§ Goal of the exercise
From the lung injury abstract below, pull out the passage word for word, starting at the words "Article Abstract" and stopping after "with different downtimes.".

§ Extracted text
○ ○ ○ ○

Article Abstract

Quantitative CT assessment of lung injury after successful cardiopulmonary resuscitation in a porcine cardiac arrest model of different downtimes

Authors: Zhifeng Liu, Qingyu Liu, Gongfa Wu, Haigang Li, Yue Wang, Rui Chen, Cai Wen, Qin Ling, Zhengfei Yang, Wanchun Tang

Abstract

Background: Utilize quantitative computed tomography (QCT) to detect and evaluate the severity of lung injury after successful cardiopulmonary resuscitation (CPR) in a porcine cardiac arrest (CA) model with different downtimes.

○ ○ ○ ○

§ Study material
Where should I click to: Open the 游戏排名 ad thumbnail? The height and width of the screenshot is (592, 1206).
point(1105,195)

○ ○ ○ ○

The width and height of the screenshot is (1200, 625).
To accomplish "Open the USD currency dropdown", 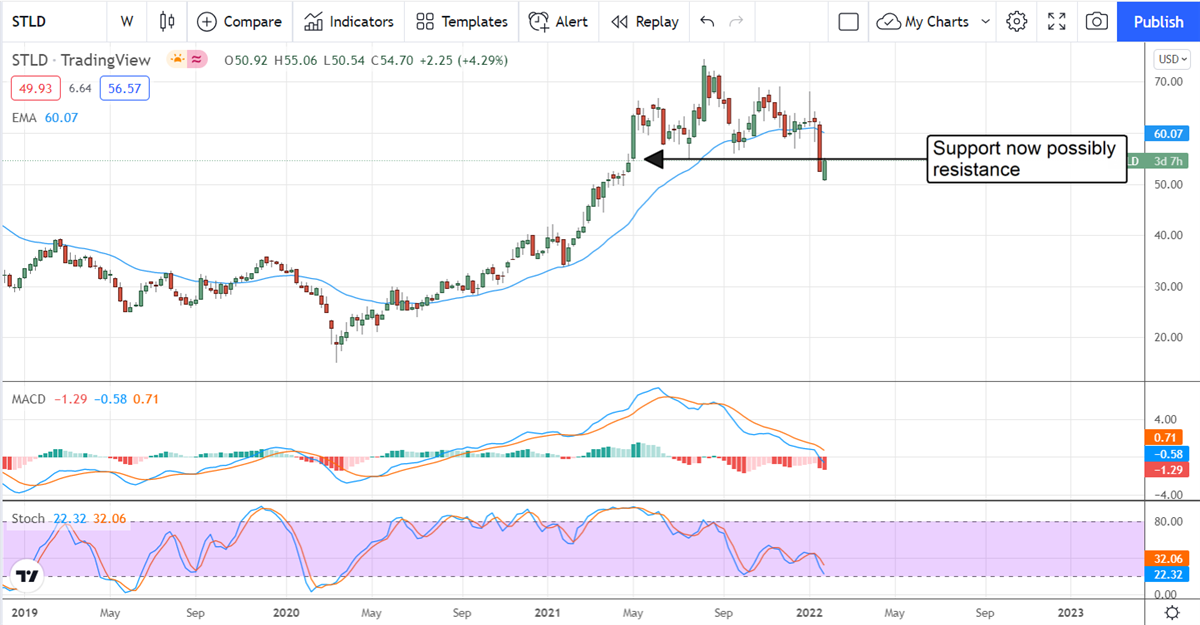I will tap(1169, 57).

○ ○ ○ ○

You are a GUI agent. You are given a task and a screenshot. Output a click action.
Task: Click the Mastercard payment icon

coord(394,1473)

○ ○ ○ ○

§ Reply to the task
Article Abstract

Quantitative CT assessment of lung injury after successful cardiopulmonary resuscitation in a porcine cardiac arrest model of different downtimes

Authors: Zhifeng Liu, Qingyu Liu, Gongfa Wu, Haigang Li, Yue Wang, Rui Chen, Cai Wen, Qin Ling, Zhengfei Yang, Wanchun Tang

Abstract

Background: Utilize quantitative computed tomography (QCT) to detect and evaluate the severity of lung injury after successful cardiopulmonary resuscitation (CPR) in a porcine cardiac arrest (CA) model with different downtimes.